Quando todos são eruditos, não há mais erudição.
Quando todos já foram educados, a educação torna-se uma
tarefa ordinária. E então? Que fazer do tempo livre? Uma
parte fundamental e culta da humanidade continua a viver na
ilusão da sociedade perfeita. A outra, mastiga o pasto
servido pela mídia, que conhece cada vez mais as
preferências dos consumidores, e sente-se feliz por
enganar, durante algumas horas, a fatalidade do enfado. O
entretenimento não é um mal necessário, mas o vírus
salvador da era massificada do tédio. Delírio, absurdo,
falsa teoria? Possivelmente.
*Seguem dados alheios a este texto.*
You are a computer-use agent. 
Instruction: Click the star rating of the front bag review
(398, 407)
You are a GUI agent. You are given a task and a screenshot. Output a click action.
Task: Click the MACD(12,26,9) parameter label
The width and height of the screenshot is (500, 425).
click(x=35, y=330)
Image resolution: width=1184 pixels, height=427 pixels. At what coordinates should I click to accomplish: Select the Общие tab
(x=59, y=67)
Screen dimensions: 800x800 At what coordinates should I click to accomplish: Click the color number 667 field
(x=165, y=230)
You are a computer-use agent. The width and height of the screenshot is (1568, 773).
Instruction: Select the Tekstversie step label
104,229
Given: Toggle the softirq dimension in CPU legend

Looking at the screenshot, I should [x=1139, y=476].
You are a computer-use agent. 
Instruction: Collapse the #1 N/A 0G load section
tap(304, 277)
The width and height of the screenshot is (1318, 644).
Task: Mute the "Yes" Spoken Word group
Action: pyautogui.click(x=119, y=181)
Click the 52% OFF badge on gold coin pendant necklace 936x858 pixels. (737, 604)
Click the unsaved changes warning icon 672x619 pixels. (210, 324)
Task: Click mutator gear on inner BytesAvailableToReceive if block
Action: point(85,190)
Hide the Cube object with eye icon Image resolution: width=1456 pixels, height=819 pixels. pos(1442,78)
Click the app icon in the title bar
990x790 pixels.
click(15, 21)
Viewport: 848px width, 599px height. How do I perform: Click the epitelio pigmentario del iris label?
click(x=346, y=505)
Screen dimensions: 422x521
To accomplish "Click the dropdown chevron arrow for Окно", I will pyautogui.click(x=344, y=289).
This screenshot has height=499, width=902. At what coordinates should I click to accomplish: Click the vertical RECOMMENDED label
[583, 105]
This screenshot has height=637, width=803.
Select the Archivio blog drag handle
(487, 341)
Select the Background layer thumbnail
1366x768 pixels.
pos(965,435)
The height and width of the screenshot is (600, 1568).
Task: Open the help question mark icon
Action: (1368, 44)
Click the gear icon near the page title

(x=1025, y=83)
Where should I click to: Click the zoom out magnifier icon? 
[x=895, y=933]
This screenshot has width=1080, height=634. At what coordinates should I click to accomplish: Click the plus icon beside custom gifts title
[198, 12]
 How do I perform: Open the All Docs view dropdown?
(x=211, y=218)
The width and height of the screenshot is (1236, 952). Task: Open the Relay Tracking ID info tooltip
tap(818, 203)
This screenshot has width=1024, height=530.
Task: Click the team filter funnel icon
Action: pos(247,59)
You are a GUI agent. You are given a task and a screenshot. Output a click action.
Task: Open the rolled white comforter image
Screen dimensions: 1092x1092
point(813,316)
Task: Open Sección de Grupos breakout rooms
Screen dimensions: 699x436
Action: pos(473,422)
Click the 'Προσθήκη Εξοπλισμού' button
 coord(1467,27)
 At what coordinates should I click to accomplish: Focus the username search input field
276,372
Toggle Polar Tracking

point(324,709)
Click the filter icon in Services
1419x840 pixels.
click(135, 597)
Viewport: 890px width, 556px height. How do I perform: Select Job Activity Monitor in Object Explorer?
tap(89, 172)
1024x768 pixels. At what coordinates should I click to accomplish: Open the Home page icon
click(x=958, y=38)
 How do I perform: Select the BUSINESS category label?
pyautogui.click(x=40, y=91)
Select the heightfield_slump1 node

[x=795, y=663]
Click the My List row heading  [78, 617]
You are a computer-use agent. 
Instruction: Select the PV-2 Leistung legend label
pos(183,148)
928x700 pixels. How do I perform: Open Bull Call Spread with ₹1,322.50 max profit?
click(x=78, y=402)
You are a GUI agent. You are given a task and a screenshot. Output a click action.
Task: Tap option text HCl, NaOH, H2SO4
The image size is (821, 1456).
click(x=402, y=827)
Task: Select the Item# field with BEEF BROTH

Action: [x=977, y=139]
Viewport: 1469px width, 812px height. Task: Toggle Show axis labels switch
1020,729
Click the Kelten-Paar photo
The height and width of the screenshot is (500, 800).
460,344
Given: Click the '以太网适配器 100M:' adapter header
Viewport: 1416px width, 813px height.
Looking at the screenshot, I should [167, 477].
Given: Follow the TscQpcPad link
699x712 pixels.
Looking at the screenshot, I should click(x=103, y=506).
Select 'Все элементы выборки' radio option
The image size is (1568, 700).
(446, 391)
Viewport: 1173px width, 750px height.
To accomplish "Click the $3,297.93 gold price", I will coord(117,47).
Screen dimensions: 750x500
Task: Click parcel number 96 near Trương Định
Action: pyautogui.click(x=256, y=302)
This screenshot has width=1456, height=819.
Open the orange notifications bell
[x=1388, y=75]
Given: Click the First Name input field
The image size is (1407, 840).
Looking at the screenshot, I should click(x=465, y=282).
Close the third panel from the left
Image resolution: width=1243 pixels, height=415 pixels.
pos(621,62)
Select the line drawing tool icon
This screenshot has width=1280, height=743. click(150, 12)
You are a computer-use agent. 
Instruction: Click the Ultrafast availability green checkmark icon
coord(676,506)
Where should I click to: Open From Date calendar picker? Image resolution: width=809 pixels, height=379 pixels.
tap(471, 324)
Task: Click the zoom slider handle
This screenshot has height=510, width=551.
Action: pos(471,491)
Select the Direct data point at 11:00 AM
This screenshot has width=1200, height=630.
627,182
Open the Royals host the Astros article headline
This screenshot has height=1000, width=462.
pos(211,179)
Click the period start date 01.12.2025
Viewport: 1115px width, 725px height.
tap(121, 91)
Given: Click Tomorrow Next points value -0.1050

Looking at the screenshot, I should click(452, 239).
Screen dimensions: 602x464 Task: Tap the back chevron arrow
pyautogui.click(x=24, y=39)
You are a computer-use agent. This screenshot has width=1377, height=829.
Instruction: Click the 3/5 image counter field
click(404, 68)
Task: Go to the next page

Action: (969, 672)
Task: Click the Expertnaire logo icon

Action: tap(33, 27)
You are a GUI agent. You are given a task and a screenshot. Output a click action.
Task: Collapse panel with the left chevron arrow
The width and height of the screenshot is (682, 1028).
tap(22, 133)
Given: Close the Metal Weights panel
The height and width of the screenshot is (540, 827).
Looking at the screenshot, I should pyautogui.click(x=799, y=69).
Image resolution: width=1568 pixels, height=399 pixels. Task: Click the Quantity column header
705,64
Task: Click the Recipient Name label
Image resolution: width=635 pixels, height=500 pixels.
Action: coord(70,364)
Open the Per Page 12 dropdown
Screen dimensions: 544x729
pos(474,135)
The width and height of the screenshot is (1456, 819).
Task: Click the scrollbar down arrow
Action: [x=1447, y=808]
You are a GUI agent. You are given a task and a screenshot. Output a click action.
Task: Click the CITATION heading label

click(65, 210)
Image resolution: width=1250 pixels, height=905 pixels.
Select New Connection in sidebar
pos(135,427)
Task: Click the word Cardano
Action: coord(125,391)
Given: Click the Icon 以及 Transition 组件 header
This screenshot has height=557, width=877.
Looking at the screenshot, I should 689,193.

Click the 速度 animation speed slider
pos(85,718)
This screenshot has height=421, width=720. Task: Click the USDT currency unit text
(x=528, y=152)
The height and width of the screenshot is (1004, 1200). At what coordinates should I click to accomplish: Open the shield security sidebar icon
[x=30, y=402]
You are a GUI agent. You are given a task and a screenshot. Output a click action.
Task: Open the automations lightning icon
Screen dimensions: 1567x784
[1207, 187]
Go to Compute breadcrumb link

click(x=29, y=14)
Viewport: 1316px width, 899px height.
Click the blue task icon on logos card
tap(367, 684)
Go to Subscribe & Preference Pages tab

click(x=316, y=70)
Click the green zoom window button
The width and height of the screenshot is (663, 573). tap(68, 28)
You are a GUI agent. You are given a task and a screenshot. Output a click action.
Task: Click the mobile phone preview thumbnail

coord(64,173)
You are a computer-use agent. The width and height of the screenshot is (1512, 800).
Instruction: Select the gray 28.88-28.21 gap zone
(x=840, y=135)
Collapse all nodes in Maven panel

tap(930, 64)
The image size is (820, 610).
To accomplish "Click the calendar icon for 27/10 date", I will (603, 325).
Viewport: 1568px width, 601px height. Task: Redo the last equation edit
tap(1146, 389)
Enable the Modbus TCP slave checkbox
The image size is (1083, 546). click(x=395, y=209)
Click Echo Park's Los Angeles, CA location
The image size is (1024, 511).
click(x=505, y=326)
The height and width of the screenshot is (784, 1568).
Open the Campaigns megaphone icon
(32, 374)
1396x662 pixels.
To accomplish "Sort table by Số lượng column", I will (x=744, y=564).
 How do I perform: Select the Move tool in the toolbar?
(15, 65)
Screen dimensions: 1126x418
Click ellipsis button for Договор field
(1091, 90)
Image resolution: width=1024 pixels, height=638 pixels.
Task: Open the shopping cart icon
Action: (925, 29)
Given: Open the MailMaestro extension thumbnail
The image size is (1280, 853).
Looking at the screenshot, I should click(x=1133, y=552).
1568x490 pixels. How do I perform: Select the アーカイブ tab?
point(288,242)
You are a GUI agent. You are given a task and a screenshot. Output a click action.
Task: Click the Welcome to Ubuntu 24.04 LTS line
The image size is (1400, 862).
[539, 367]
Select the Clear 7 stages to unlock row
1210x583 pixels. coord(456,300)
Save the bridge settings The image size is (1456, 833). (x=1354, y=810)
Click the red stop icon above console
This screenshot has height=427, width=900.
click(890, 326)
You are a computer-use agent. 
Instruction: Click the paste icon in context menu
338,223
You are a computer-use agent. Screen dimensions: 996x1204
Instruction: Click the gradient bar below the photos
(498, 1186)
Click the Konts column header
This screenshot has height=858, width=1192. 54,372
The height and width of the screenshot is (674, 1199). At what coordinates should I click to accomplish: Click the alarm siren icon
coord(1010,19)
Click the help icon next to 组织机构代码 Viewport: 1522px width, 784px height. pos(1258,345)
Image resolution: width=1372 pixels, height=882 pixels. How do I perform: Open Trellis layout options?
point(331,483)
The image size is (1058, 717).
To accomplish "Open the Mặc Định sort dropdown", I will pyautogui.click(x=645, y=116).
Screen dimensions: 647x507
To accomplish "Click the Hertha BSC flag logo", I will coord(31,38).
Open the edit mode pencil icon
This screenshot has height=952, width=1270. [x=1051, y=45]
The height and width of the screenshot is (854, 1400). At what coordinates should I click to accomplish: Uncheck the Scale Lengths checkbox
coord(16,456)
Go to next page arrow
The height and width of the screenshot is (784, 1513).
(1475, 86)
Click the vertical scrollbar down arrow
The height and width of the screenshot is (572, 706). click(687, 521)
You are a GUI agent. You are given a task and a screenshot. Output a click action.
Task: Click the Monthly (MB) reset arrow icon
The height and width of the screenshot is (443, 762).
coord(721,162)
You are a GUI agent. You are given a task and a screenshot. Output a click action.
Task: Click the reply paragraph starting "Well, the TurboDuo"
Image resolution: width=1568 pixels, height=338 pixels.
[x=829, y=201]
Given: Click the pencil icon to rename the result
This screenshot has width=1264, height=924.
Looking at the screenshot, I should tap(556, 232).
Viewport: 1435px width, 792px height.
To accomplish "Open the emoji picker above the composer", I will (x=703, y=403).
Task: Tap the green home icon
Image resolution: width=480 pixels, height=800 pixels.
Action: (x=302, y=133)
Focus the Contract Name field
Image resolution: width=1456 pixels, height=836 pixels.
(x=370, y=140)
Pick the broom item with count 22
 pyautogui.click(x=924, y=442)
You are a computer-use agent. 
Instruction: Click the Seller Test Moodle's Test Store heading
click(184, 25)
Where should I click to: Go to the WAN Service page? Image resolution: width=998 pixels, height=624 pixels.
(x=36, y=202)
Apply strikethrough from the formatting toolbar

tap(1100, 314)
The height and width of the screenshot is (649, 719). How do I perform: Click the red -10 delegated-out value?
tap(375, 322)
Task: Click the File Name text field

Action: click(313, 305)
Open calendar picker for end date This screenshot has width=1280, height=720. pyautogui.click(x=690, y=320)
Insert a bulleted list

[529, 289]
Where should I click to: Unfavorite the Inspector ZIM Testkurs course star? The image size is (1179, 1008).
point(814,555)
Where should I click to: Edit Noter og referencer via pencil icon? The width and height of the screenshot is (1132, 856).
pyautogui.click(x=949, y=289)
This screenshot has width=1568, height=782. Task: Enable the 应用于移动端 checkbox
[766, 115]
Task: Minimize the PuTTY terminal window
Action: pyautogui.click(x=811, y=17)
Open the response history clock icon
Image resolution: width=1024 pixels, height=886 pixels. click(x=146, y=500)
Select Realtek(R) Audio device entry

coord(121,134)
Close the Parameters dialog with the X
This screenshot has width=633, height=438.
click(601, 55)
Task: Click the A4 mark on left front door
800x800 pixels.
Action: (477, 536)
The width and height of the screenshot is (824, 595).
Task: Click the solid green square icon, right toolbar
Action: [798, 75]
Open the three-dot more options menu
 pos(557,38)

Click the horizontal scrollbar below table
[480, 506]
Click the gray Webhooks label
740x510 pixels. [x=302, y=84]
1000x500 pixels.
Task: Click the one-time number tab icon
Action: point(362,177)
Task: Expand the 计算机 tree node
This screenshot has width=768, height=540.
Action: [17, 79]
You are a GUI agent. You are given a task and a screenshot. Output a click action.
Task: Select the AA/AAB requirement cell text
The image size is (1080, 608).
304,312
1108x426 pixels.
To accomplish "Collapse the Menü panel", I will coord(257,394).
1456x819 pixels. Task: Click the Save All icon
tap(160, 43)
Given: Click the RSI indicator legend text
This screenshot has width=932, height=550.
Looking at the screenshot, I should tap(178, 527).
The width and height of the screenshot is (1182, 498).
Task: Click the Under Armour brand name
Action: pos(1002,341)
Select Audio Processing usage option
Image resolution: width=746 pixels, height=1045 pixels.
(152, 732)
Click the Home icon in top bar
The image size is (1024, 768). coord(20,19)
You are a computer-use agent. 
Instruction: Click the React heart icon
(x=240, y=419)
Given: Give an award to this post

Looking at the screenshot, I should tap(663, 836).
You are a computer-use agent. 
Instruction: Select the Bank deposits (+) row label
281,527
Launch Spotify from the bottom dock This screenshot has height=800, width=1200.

A exemplo de todas as outras,
que tudo explicam e nada esclarecem. A teoria é o reino da
doxa. Nada mais.
Apenas um exemplo. Os escritores escrevem para que os
jornalistas os julguem. Estes, formados por professores
pertencentes a alguma linha teórica, legitimam o que
corresponde à matriz que carregam na mente e rejeitam tudo
o que contesta essa grade. Últimos herdeiros do
positivismo, os jornalistas acreditam ainda em verdades
científicas, pré-popperianas, e contestam em nome da
ciência tudo o que esta nega. Teoria, quer-se uma para
viver... Mas o sonho jornalístico de algo para além do
entretenimento pressupõe uma esfera superior da condição
humana. Neste ponto, Jean Baudrillard entra em cena. Por
que pôr no lugar do vazio uma esperança religiosa?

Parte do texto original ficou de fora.